**EXERCISE GOAL**
Repeat only the lines below from the one that contains "Viewport: 700px width, 422px height." through the final line, exactly. Omit pictures.

(Saved data entries)
::::

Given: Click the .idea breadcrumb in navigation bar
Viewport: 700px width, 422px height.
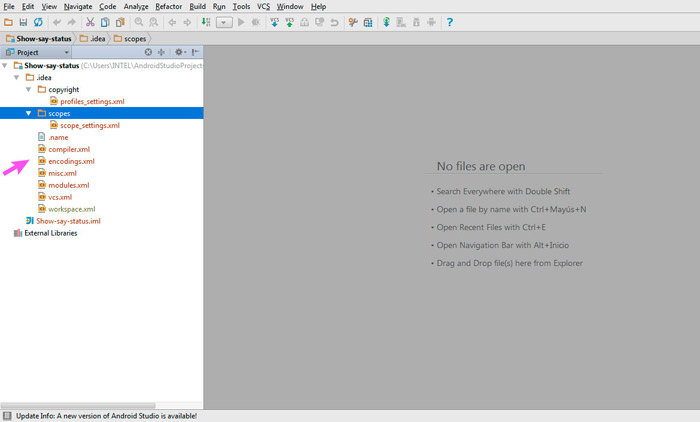Looking at the screenshot, I should 92,38.
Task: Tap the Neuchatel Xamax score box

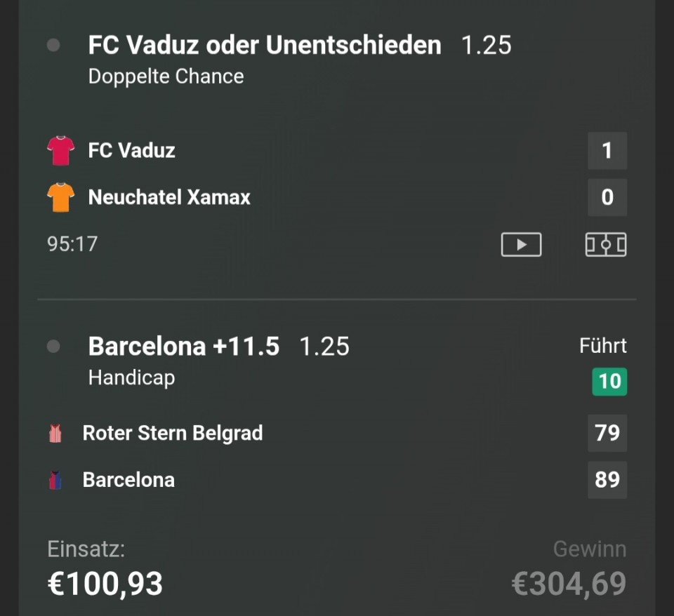Action: pos(607,197)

::::

**SOLUTION BELOW**
Viewport: 700px width, 422px height.
Looking at the screenshot, I should 92,38.
Task: Tap the Neuchatel Xamax score box

Action: pos(607,197)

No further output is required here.